Australia shares end at over one-week low, Treasury Wine slides; New Zealand up

A pedestrian is reflected in a window where an investor sits looking at a board displaying stock prices at the Australian Securities Exchange (ASX) in Sydney, Australia February 9, 2018. REUTERS/David Gray

(Reuters) - Australian shares ended lower on Thursday as the country's second largest bank by market cap went ex-dividend, and Treasury Wine Estates tumbled, though gains in materials and energy sectors helped limit the overall losses.

The S&P/ASX 200 index <.AXJO> closed 12.7 points, or 0.2 percent lower at 6,094.30 - the weakest level in over a week.

Westpac Banking Corp <WBC.AX> fell to its lowest close in nearly two weeks, declining 3.7 percent as it traded ex-dividend. The other three of the "Big Four" banks ended higher between 0.3 percent and 0.8 percent.

Shares of Treasury Wine Estates <TWE.AX> were the worst performer on the index, slumping 6.2 percent to their lowest close in over a month.

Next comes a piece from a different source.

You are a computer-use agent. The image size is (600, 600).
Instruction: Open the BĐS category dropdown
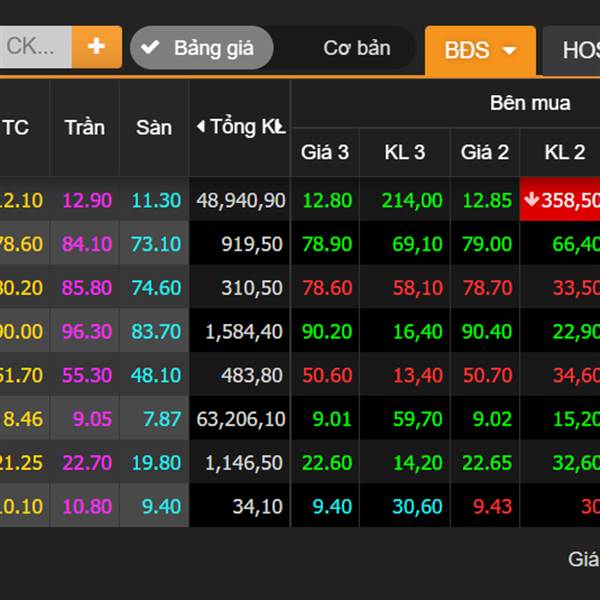480,50
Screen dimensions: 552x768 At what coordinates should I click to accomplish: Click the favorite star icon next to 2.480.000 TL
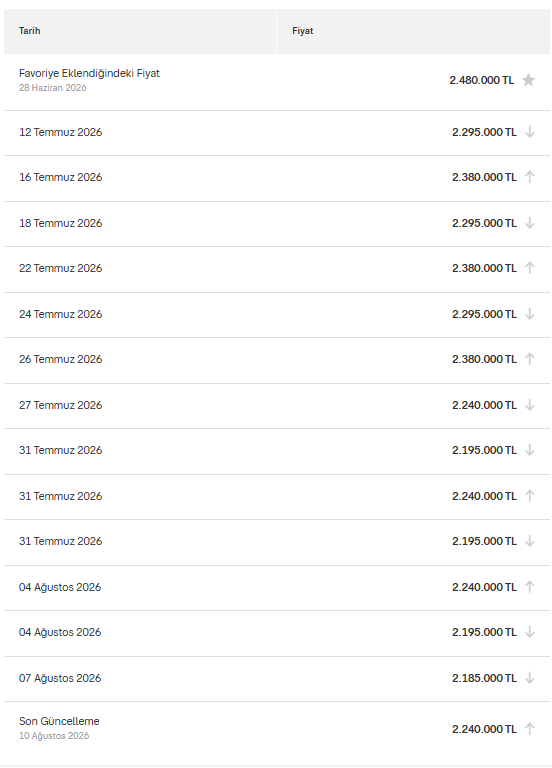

The wine maker said it is facing delays in getting clearance for some of its shipments to China, raising wider concerns about Australia-China trade relations.

Toll-road operator Transurban Group <TCL.AX> fell 1.7 percent after Australia's competition regulator raised concerns about the effects on inter-toll road competition from a proposed 51 percent stake purchase in WestConnex motorway.

Support for the market came from a rally for Australian miners which helped limit losses on the benchmark, with the mining index <.AXMM> closing at its highest in over six years.

BHP <BHP.AX> posted its highest close in over 3-1/2-years and Rio Tinto <RIO.AX> rose 2.4 percent to over a seven-year closing high. [MET/L]

New Zealand's benchmark S&P/NZX 50 index <.NZ50> ended 0.6 percent, or 47.87 points lower at 8,603.38.

The country's newly elected Labour party unveiled its first budget on Thursday with billions of dollars in additional funding for housing, health and education, while also pledging to reduce its debt burden as a proportion of Gross Domestic Product.

Consumer staples were the best performers on the benchmark with A2 Milk Company <ATM.NZ> recouping some of the previous day's losses to close 4.2 percent higher.